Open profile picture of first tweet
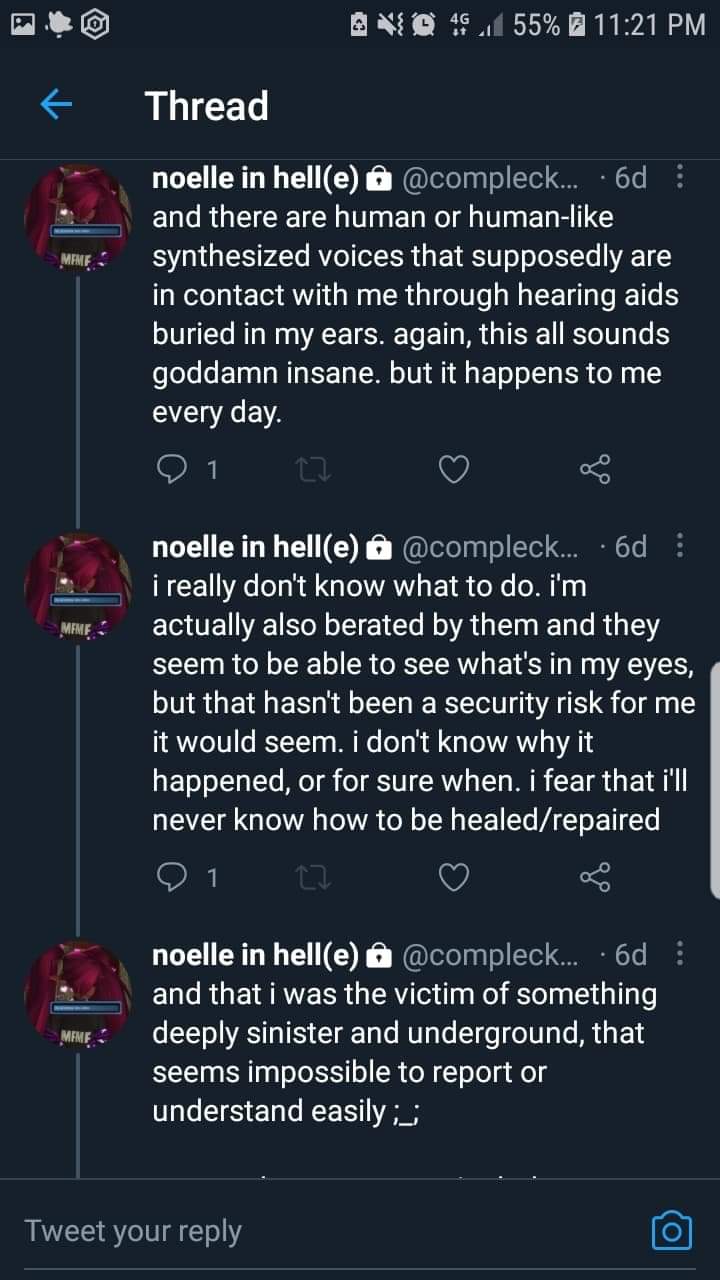 tap(78, 216)
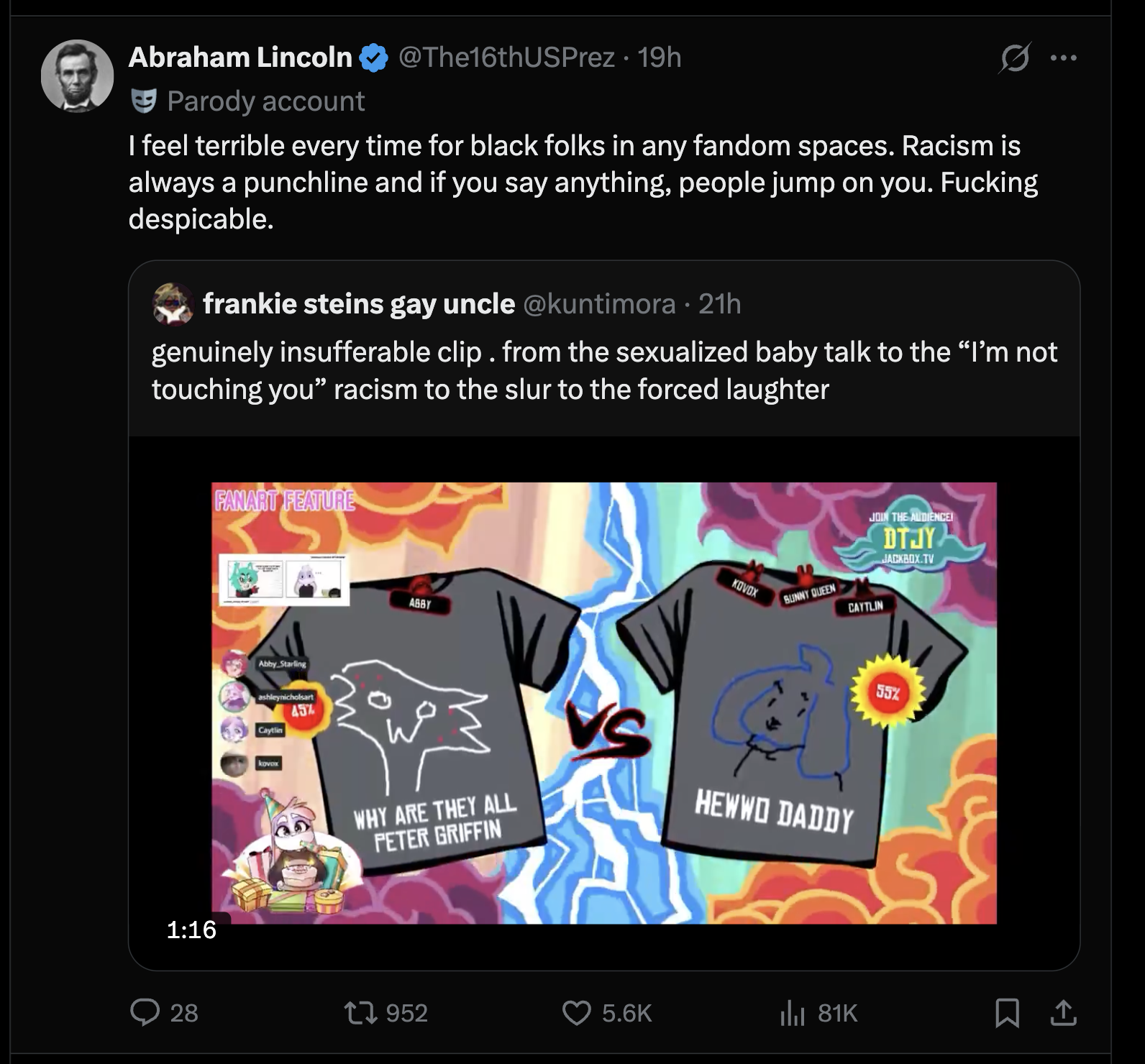Viewport: 1145px width, 1064px height.
Task: Open the @The16thUSPrez handle link
Action: coord(506,58)
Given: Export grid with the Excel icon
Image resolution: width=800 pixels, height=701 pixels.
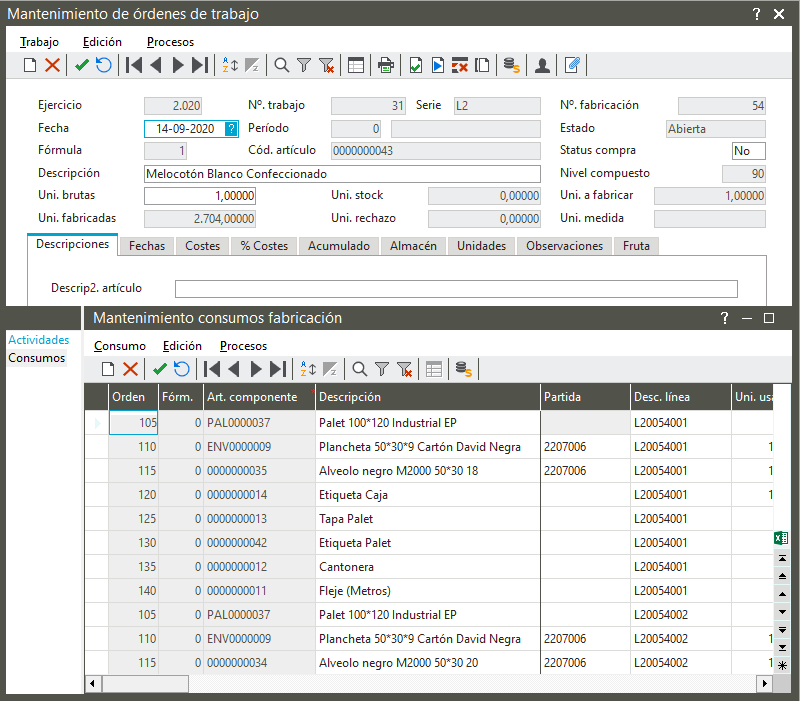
........
* WORK TO BE COMPLETED *
Please reproduce the material above word for word, without its images.

* EXPECTED OUTPUT *
Open profile picture of first tweet
 tap(78, 216)
Viewport: 1145px width, 1064px height.
Task: Open the @The16thUSPrez handle link
Action: coord(506,58)
Given: Export grid with the Excel icon
Image resolution: width=800 pixels, height=701 pixels.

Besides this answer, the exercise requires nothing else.